Perhaps the “child” we need to be reminded of is the middle aged adult, suddenly unemployed … the single parent, striving to make ends meet … the teenager struggling with questions of sexual identity … the newly widowed partner … a person who is hearing impaired or in a wheelchair … the young, minority male … an endangered species on the streets of our city … or even the new member of this large, and sometimes quite impersonal, congregation who comes to the door of the church midweek and isn’t recognized …
Perhaps the “child” we need to be reminded of comes for tutoring on Tuesday evenings at Pine Avenue Church in Austin … or is fed at the Austin Community Table.
Perhaps the “child&lrdquo; lines up outside our building on Monday nights and sleeps on the floor in Centennial Hall … or is a victim of war … in Bosnia, Northern Ireland, the Sudan, the Middle East …
What would it be like if we were to make our decisions as a community … with children, with vulnerable ones … as our test? What changes would this mean for our programs? For the way we organize the building? For staffing, for our relationship with the Nursery School? And with other groups, such as AA and the shelter, which use our building? Would it perhaps change the way we think about our denominations? For it is through them that we are in mission to many vulnerable ones whom we can never meet and serve directly …
We take the children in our midst, very, very seriously. We covenant with them in baptism. We welcome them into worship, and we are continuing to learn and explore what that might mean. Earlier this month, we reaffirmed our baptism and our calling to be nurturers and teachers in the midst of this community. Today, on the insert, is “A Vision for Children and the Church,” a statement adopted by the 205th Presbyterian General Assembly in 1993 …
"What do our denominations do?" is a question often heard around here … One new thing they do is remind us of who we are and call us to a new vision of our ministry, here as a single congregation or in connection with other congregations through denominations or through ecumenical and interfaith linkages.

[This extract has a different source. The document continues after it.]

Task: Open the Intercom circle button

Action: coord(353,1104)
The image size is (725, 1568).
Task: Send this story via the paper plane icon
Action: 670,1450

This statement from the General Assembly is just such a reminder …
And … one last question, a troubling question implied by Jesus’ conversation with this disciples. How are we at welcoming? Visitors Sunday is in four weeks. I would like to challenge us to get better at welcoming between now and October 19th. For some of those who seek us out may not fit the “profile” of the “ideal” member. They may have a few needs as well as gifts to share with this community. They may have some vulnerabilities. They may be new to the United Church of Christ or to the Presbyterian way of doing things … or they may be new to the Christian faith altogether. They may, in other words, be just like you and me, the people who are already here …
And how easy it is to forget what it is like to be new … and unknown … unrecognized … to be unfamiliar with this building and its many levels and numerous doors
To be unfamiliar with our intricate ways of doing what we do, ways, which have evolved over time, ways that make perfect sense to us, but may be totally strange to someone who is here for the first time.
We are all Children of God. There is no age limit on God’s love. Whoever welcomes … whoever practices hospitality in the name of Jesus Christ … welcomes him, indeed welcomes the very spirit of God, into this community. May we be such a welcoming community to all of God’s children.
Amen.
The Rev. Bobbi Wells Hargleroad, former editor of Church & Society Magazine preached this sermon when she was the pastor of First United Church of Oak Park (Illinois), a congregation affiliated with both the PC(USA) and the United Church of Christ.